Por: Hamilton I. Mendoza / Pedagogo.

En la actualidad el docente se enfrenta a racionalidades que procuran el desarrollo de los estudiantes y la fundamentación de la práctica cognitiva que debe construir en las mentes de los facilitados.

La sociedad tiene como fin el acoplamiento e integración de las nuevas personas que la academia entrega como producto, pero ante la tendencia de formación indirecta por parte de los medios alternativos, el docente enfrenta un nuevo reto psicosocial, “formar hombres y mujeres emocional y profesionalmente fuertes”.

El proceso educativo por ende enfrenta un embate por parte de los factores exógenos a la escuela, tiene que lidiar con distractores lo suficientemente fuertes y atractivos al joven que rompen con la atención hacia el docente.

Redes sociales, podcasts, influencers y demás, son en esta generación los principales enfoques de opinión de niños, adolescentes y adultos jóvenes; esta es la principal razón de las tesis de muchos profesionales y la masiva del docente ¿Cómo enfrentaremos esta persuasión?, el estudiante ya no es reflexivo, critico político, profesional dedicado o estudiante de cuaderno.

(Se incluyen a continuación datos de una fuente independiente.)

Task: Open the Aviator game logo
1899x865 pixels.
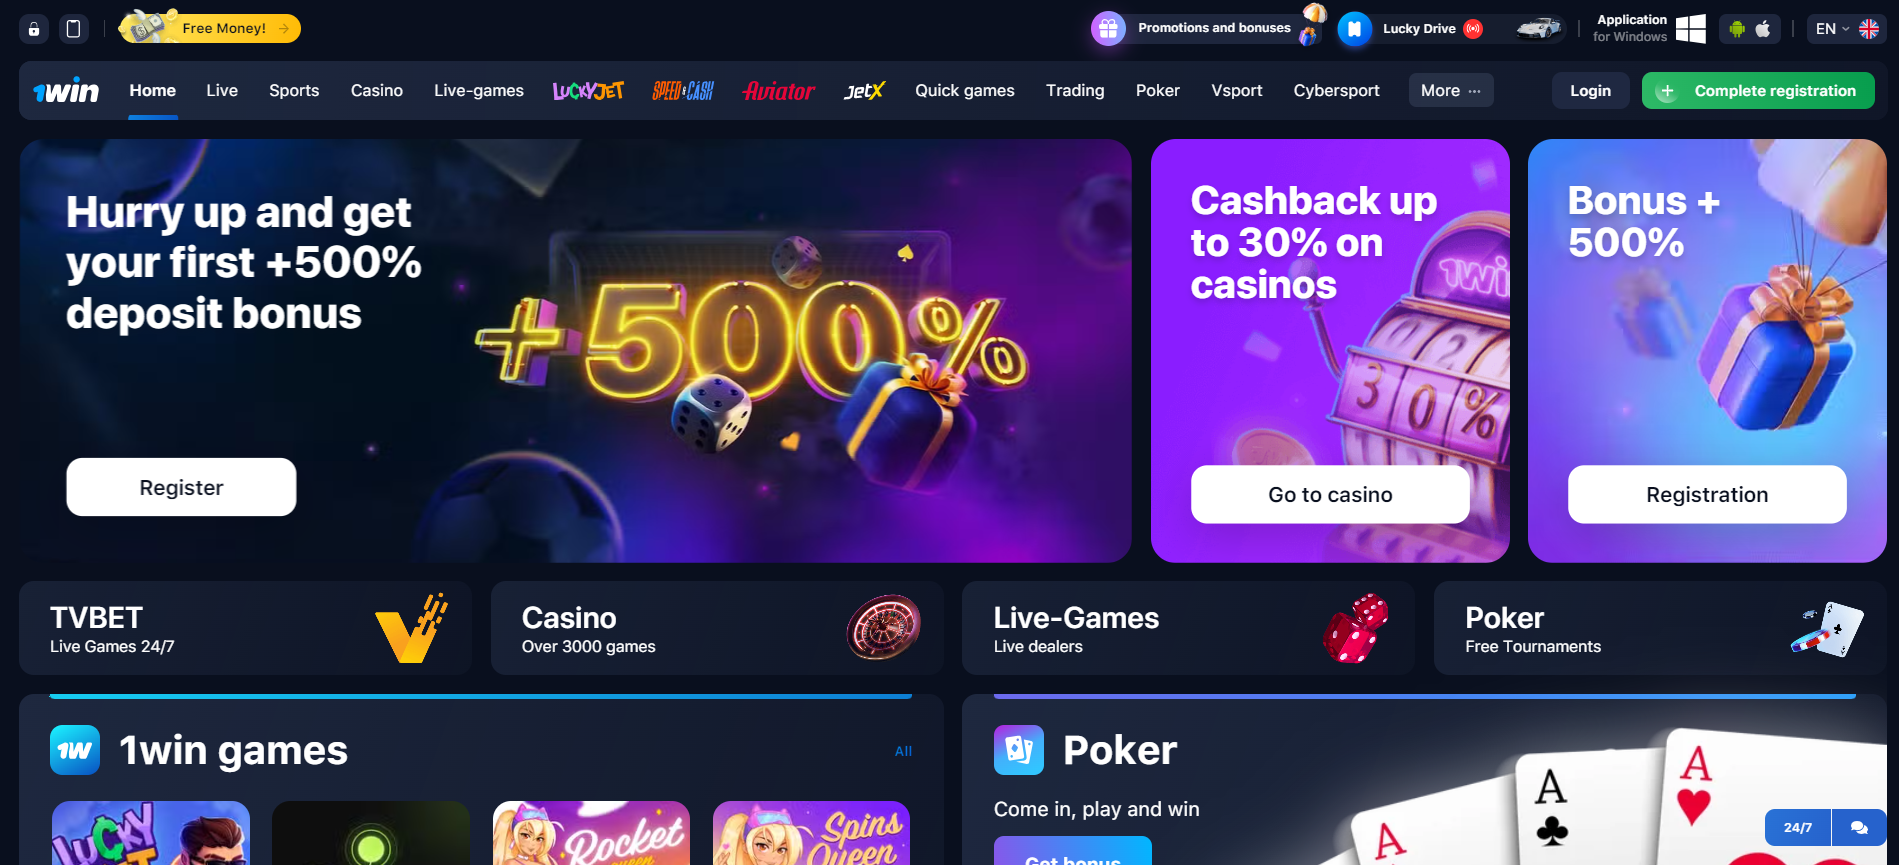Action: point(778,91)
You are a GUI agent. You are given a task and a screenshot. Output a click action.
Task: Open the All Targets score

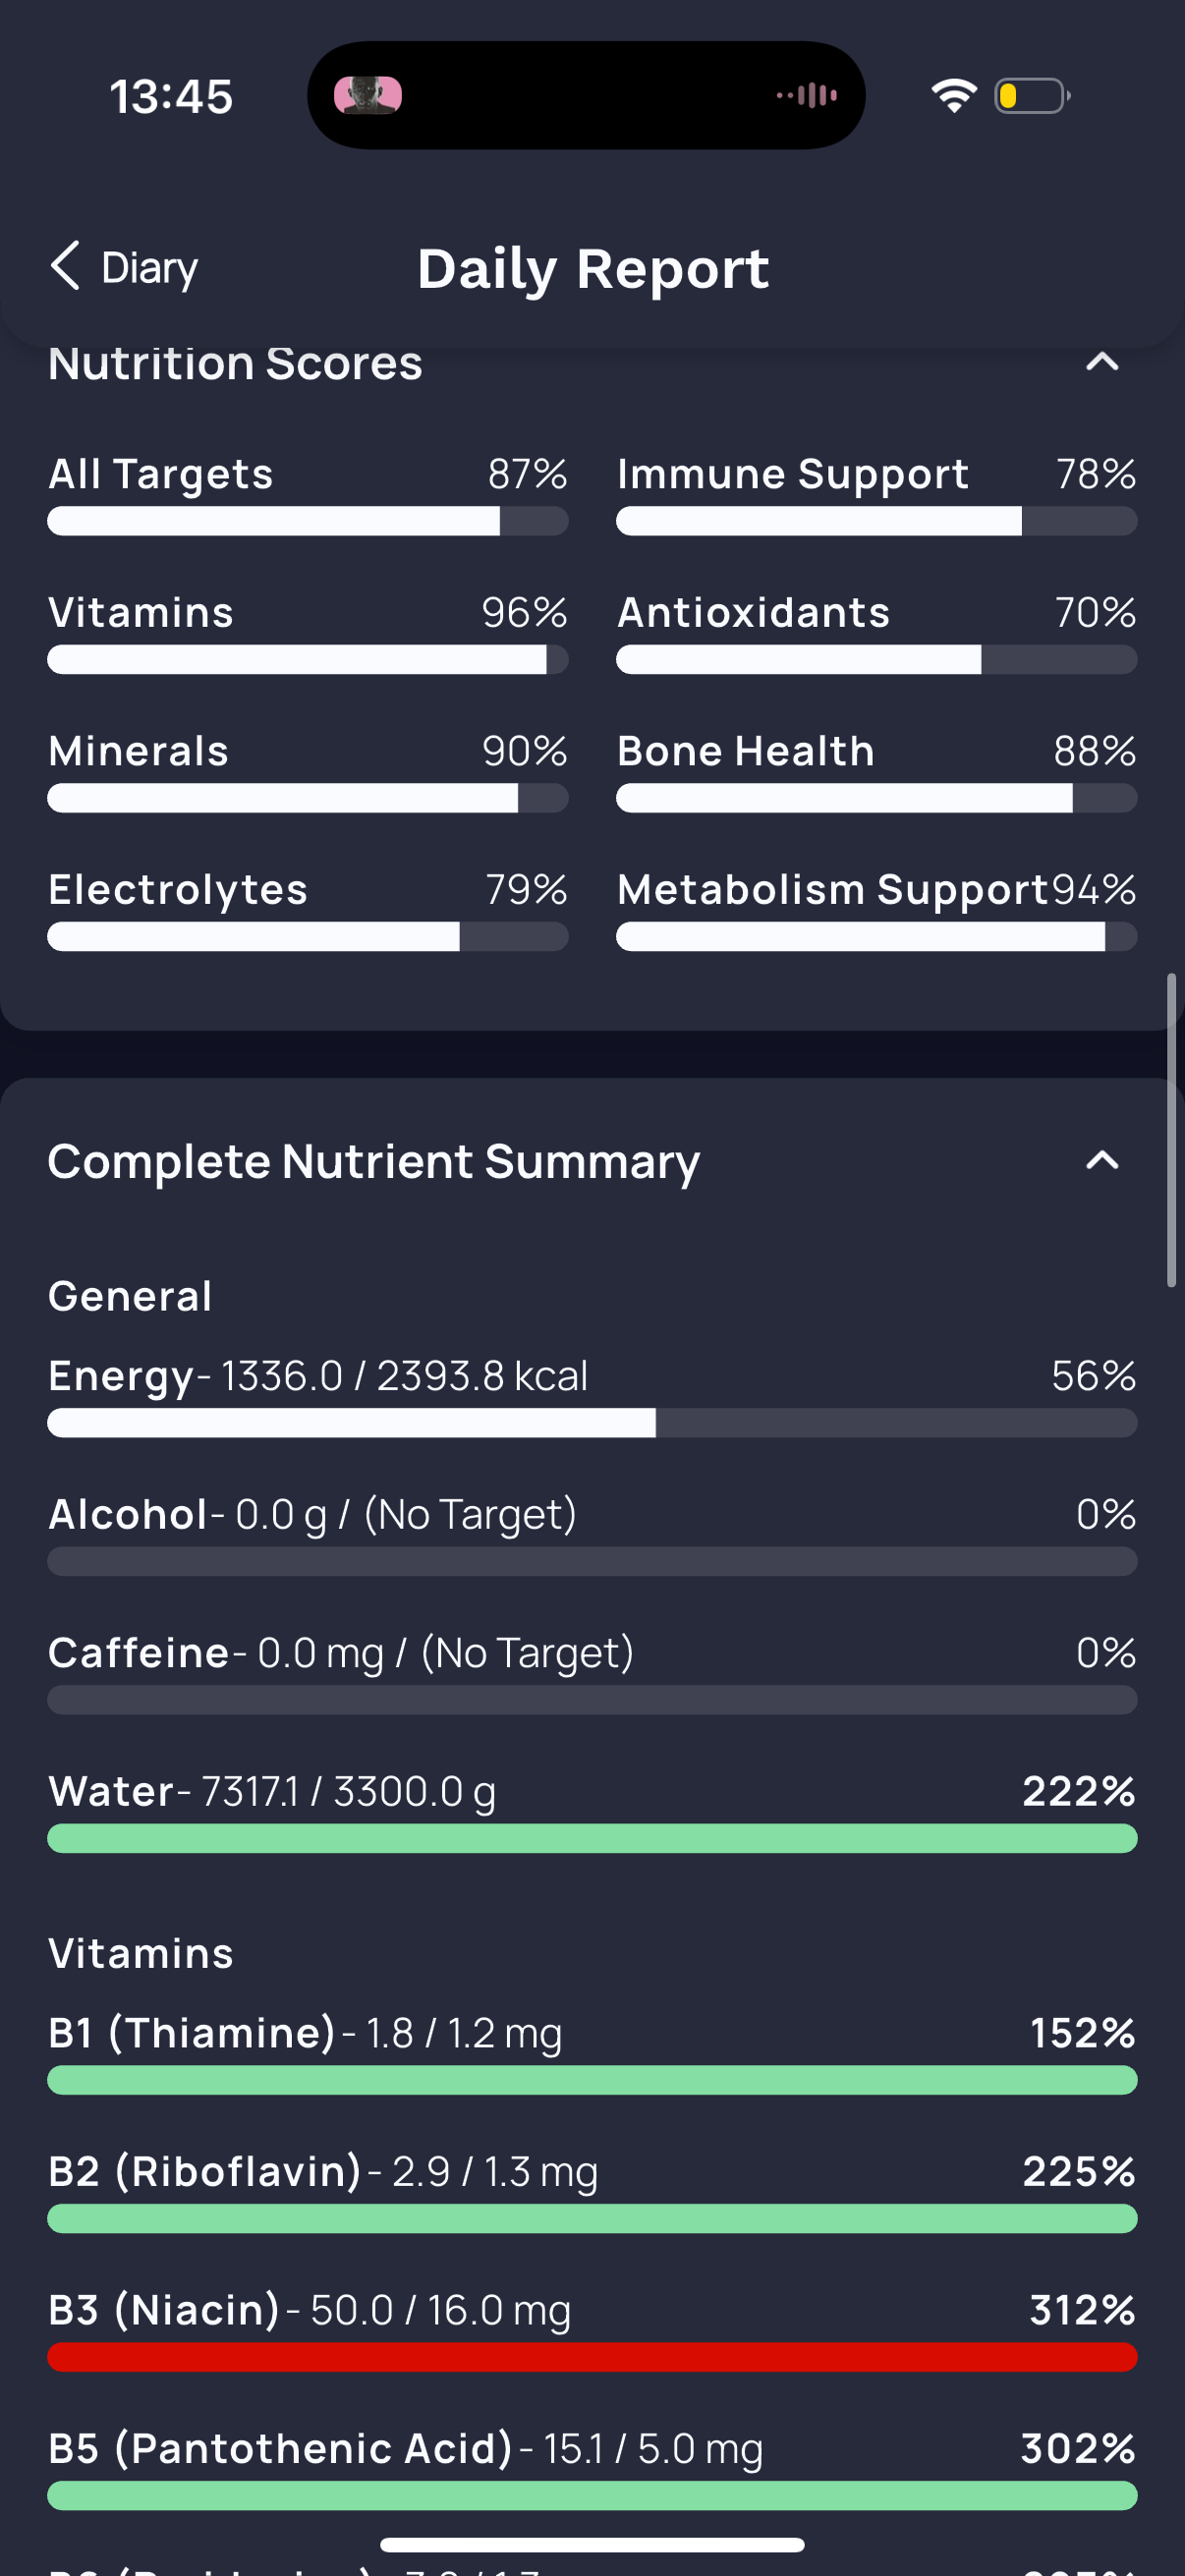pyautogui.click(x=308, y=492)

Ante tales hechos, el docente debe cambiar su actuar, con recelo de no desviar mediante a aparentes técnicas didácticas modernas, a atención de los estudiantes. Por ello se refieren los valores del docente actual, aunque hay que reconocer que según el contexto vivido la evolución y adaptación de la visión romántica debe adaptarse a su medio.

El docente será:

Reflexivo: considerando que este como valor primario lo debe formar y fortalecer en los estudiantes en todo momento.

Tolerante: no podrá cambiar el rumbo de las tendencias sociales y psicológicas que abordan al educado, pero deberá ser amplio para re encausar las conciencias hacia una ruta de trabajo que resulte en beneficio de la formación cognitiva y personal del mismo. La competencia es dura.

Responsable: mostrando al joven que el desarrollo de la conciencia actitudinal siempre debe señalar al norte de la libertad de acción, mas no de razón.

Transparente: demostrando que aunque la sociedad en su cociente colectivo ve la corrupción como algo natural, el docente tiene la responsabilidad de aportar ejemplo de transparencia en su actuar a fin de transformar la mentalidad de “hábiles mentales para la mafia, a personas transparentes de acción” fundamentando este valor como principio de vida.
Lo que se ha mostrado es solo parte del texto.